Don’t get me wrong, I believe in sports and rec and its value to a community for physical and mental wellbeing and quality of life. However, arts and culture contribute to mental health, have been proven to help our minds as we age, foster healthy living and are an asset when attempting to attract people to a community.

London, Ontario realized this and worked to become recognized as Canada’s first Unesco City of Music in November of 2021.

This effort has paid off in tourism and the overall quality of life in that city.

The Forest City benefits from over 4,000 live events annually and financial benefits well into the double-digit millions.
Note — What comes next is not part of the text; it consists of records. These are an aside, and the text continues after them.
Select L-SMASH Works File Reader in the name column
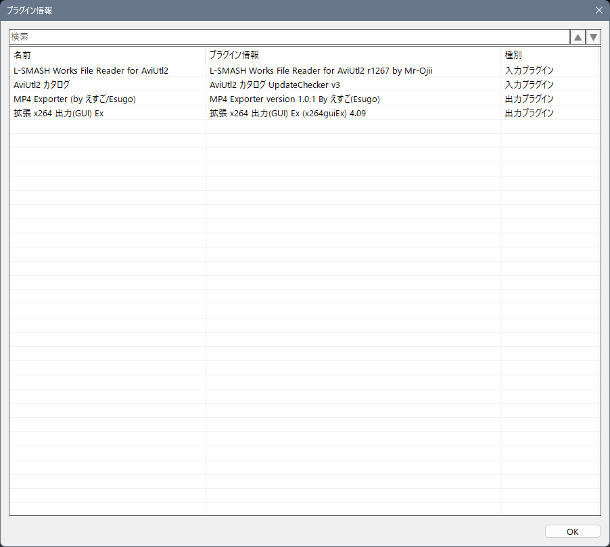The height and width of the screenshot is (547, 610). (91, 70)
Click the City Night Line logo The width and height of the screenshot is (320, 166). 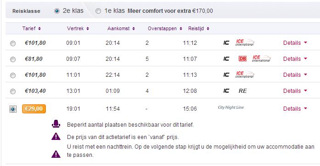pos(231,107)
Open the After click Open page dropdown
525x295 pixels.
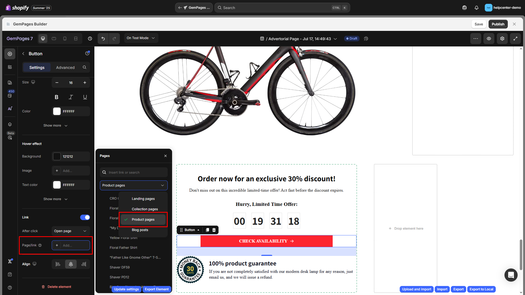pyautogui.click(x=71, y=231)
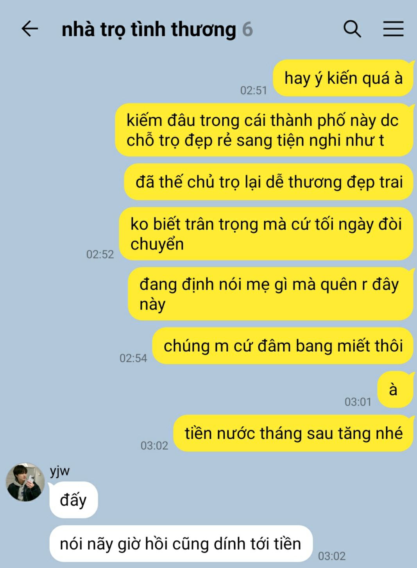
Task: Select message 'đang định nói mẹ gì mà quên r đây này'
Action: pos(271,294)
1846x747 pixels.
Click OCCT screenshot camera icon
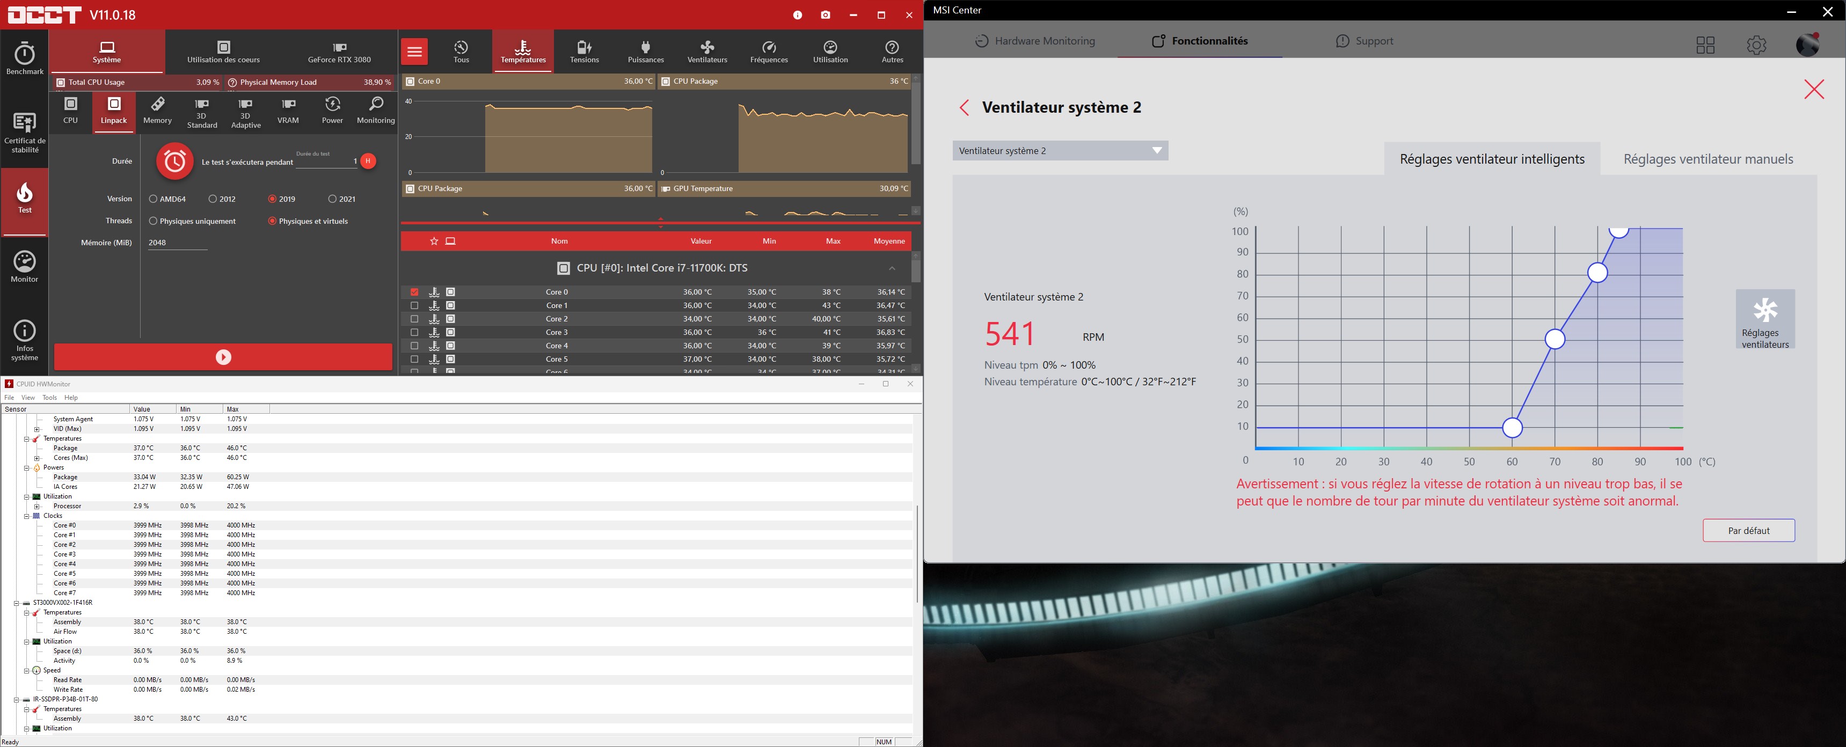click(x=826, y=15)
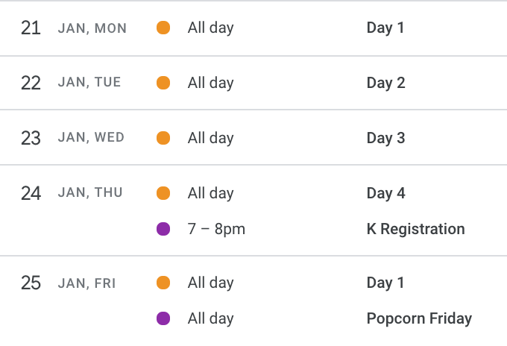Screen dimensions: 507x346
Task: Open the Day 3 event
Action: [385, 138]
Yet here in CK there are long term development plans that either omit or diminish arts and culture.

I hear Mayor Canniff stating emphatically that the Kiwanis Theatre will remain open and I believe that he wants that.

However, we haven’t seen it in writing and unfortunately, he is only one of 18 voices on council.
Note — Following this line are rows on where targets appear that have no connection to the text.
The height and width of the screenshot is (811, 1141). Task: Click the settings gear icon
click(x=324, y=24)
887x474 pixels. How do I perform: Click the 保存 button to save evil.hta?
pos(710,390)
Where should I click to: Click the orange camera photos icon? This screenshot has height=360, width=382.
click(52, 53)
The CKACN submitted questions to council on July 8, 2022 and not one member of council has taken the opportunity to respond in writing to the questions posed regarding the future of the Chatham Cultural Centre.
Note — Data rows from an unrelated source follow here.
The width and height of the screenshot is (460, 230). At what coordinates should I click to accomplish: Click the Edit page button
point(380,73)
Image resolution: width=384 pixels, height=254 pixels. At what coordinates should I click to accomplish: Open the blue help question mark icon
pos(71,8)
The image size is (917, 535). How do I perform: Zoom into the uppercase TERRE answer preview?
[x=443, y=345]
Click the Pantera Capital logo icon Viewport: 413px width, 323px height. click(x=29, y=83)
Recently we were asked to respond to questions posed by Nustadia, the Hamilton based developer planning the Downtown Community Centre in Chatham.

We were asked to respond to these questions along with representatives of the gallery and museum housed in the Chatham Cultural Centre and we took a great deal of time in considering our responses.

They can be seen on our Facebook page

The responses were sent to all levels of government on March 19, posted on our Facebook page on March 21 and as I write this it is very early on March 23, (Happy Birthday Erin! My daughter is celebrating her big day today!) and we have no acknowledgement of receipt of the responses by a single member of Council.

If and when there are responses we will post it on our FB page.

We don’t expect everyone to agree with us, but we do want to have a conversation and be a voice for the arts.

Once again, I would encourage readers who care about arts and culture in their community to contact politicians and express that support.

If you stay silent, it is easy to assume you don’t care.

Arts events around town:

Last week the Wallaceburg Brass Quintet released its 8th video.

This was our first venture to promote and support a local business.

Todd Shepley and his team at Glasstown Brewing have been wonderful supporters of the arts already and as they prepare to open their doors, we wanted to help them celebrate so we created a video filmed in the building while it was still under construction.

Here is the link and in the next few weeks we will release an extended quintet version.

We hope you enjoy the sneak peak into the building.

May 7 and 8 the CKACN is hosting a studio Tour across CK.

Wallaceburg resident, world class artist and CKACN board member, Troy Brooks is on the committee and will be on the 20 studio tour.

Stay tuned for further details on this exciting venture.

In the next few months CKACN also plans to start creating a monthly podcast featuring local artists.

The Wallaceburg Concert Band and Wallaceburg Brass Quintet will be hosting a “Who Done It” pre Mothers’ Day dinner theatre on May 13 at the UAW Hall.